I followed a strong intuitive urge to apprentice on a biodynamic farm. Reconnecting with the Earth, plants, and the cycles of nature shifted my relationship to nourishment and life itself. I became intrigued by the concept of herbalism and distant whispers of wise women giving themselves herbal abortions and curing menstrual cramps with ritual moon baths and the laying-on of hands. Intrigued and inspired, I started experimenting with phasing out the Western drugs and exploring "alternative" (ancient, sacred) healing modalities such as herbalism and acupuncture. Over the course of a year I weaned myself off of all pharmaceuticals except for insulin (which I still currently rely on to help manage Type 1 diabetes, a complex and deeply rooted condition I am continuing to learn from).

In 2012 I was in a fatal car crash that awakened me beyond a doubt to the existence of the Spirit Realm. I had a lucid experience of being physically saved by the angelic form of my dead friend: I felt his presence as a warm bubble of white light that shielded me from injury. By all accounts, given the circumstances and severity of the impact, it was miraculous that I lived at all – but in fact I was left without a scratch on my body. This was an initiation that opened a floodgate of psychic experiences and set off a chain reaction of life-altering phenomena that catapulted me onto my path as a healer.

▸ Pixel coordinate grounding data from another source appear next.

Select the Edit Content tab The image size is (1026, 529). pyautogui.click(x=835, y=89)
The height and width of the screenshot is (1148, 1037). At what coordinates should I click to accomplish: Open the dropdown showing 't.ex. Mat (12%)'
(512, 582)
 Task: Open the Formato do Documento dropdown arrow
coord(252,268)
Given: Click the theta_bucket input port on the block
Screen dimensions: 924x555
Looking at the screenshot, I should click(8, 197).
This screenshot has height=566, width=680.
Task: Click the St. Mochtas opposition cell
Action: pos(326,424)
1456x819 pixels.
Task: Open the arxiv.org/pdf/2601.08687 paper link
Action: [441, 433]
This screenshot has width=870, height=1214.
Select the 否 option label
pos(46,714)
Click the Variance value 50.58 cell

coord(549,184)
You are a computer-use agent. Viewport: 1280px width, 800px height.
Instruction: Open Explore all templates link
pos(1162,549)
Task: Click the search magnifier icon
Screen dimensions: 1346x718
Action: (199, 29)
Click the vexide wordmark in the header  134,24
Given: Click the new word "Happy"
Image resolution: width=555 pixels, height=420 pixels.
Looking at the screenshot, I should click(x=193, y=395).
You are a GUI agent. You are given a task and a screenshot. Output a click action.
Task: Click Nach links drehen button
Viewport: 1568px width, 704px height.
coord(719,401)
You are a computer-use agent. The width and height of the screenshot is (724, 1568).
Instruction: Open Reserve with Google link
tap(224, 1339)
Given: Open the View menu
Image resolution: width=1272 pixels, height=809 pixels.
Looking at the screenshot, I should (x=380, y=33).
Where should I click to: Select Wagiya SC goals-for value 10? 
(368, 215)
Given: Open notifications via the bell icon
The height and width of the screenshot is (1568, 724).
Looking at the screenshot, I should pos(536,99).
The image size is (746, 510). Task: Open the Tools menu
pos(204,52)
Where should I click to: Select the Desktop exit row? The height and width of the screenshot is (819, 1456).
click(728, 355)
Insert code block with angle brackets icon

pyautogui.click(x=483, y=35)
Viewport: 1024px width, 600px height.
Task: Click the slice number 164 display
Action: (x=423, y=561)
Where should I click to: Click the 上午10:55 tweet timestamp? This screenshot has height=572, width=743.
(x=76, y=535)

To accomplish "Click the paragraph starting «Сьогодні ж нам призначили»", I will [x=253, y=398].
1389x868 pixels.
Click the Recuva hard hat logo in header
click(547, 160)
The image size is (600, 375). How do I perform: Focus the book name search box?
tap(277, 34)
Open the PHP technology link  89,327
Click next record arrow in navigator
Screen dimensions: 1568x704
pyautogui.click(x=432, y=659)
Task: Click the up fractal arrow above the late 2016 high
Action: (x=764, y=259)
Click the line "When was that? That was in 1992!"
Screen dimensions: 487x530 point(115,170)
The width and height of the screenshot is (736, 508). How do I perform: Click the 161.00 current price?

My work since then has largely been about finding my way home, back to the wise faerie child who knew who she was, and helping others do the same. Repairing the damage that was done. Reclaiming magic. Healing trauma. Journeying into the wilderness. Listening to Plants. Listening within. Dancing. Developing fiercely personal spiritual practices around my connection to Nature as divinity.

As I continue to walk the healing path, I come again and again to the understanding that pain, suffering and disease are invitations: portals to awakening. Our bodies are constantly communicating to us in poetic metaphors densely encoded with information, and they can teach us everything we came here to learn, if we just listen.